- Film poster
- Spanish: Temblores
- Directed by: Jayro Bustamante
- Written by: Jayro Bustamante
- Produced by: Jayro Bustamante Gérard Lacroix Marina Peralta Pilar Peredo Georges Renand Edgard Tenembaum
- Starring: Juan Pablo Olyslager Diane Bathen Mauricio Armas Zebadúa
- Cinematography: Luis Armando Arteaga
- Edited by: Cesar Diaz Santiago Otheguy
- Music by: Pascual Reyes
- Production companies: Tu Vas Voir Productions La Casa de Production
- Release date: February 8, 2019 (Berlin);
- Running time: 107 minutes
- Countries: Guatemala France
- Language: Spanish

= Tremors (2019 film) =

2019 Guatemalan film

Tremors (Temblores) is a 2019 Guatemalan-French drama film written and directed by Jayro Bustamante. It stars Juan Pablo Olyslager as Pablo, a religious man in conversion therapy who is coping with the aftermath of having come out as gay after having spent many years married to a woman and fathering children.

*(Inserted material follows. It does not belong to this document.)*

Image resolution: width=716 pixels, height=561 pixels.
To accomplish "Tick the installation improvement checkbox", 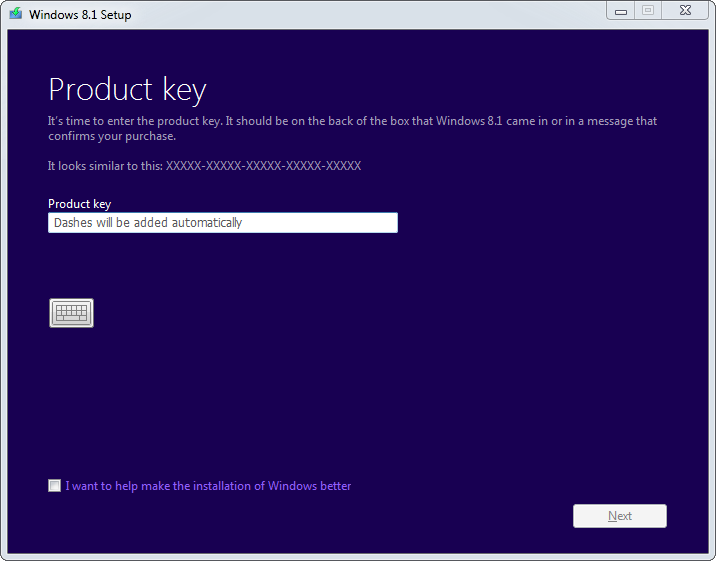I will click(x=54, y=486).
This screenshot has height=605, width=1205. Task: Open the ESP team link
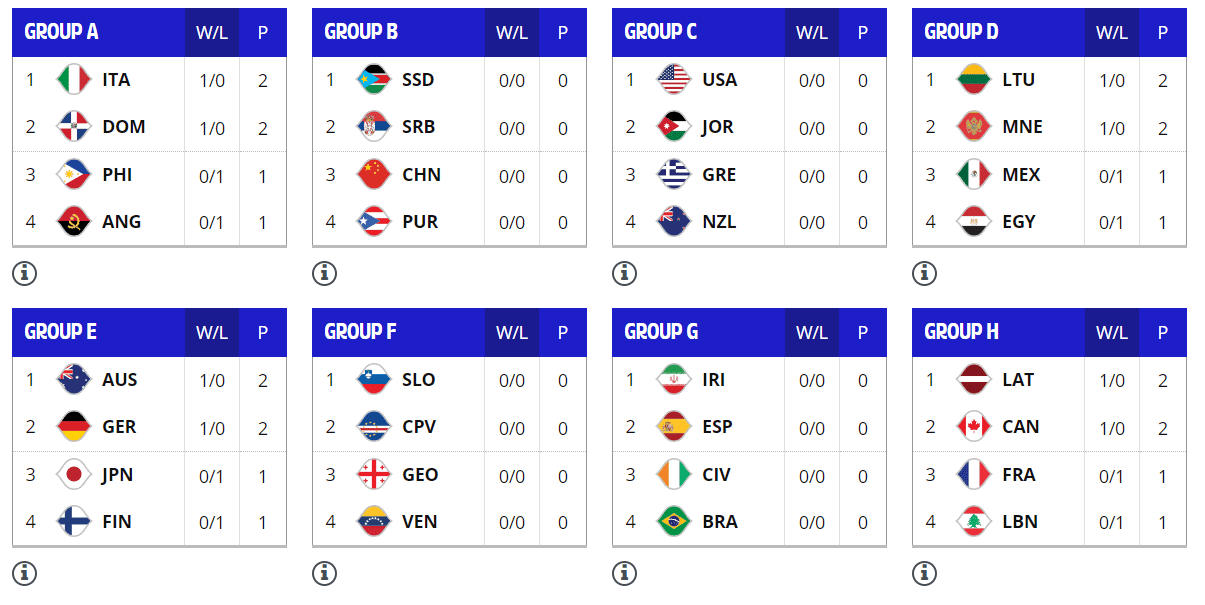[717, 427]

The film premiered in the Panorama program at the 69th Berlin International Film Festival. It was subsequently screened at the 2019 San Sebastián International Film Festival, where it won the Sebastiane Latino Award for best Latin American LGBTQ-themed film.

Background actors: Gerson Estrada (Cassandra) and Carmelita Guerra.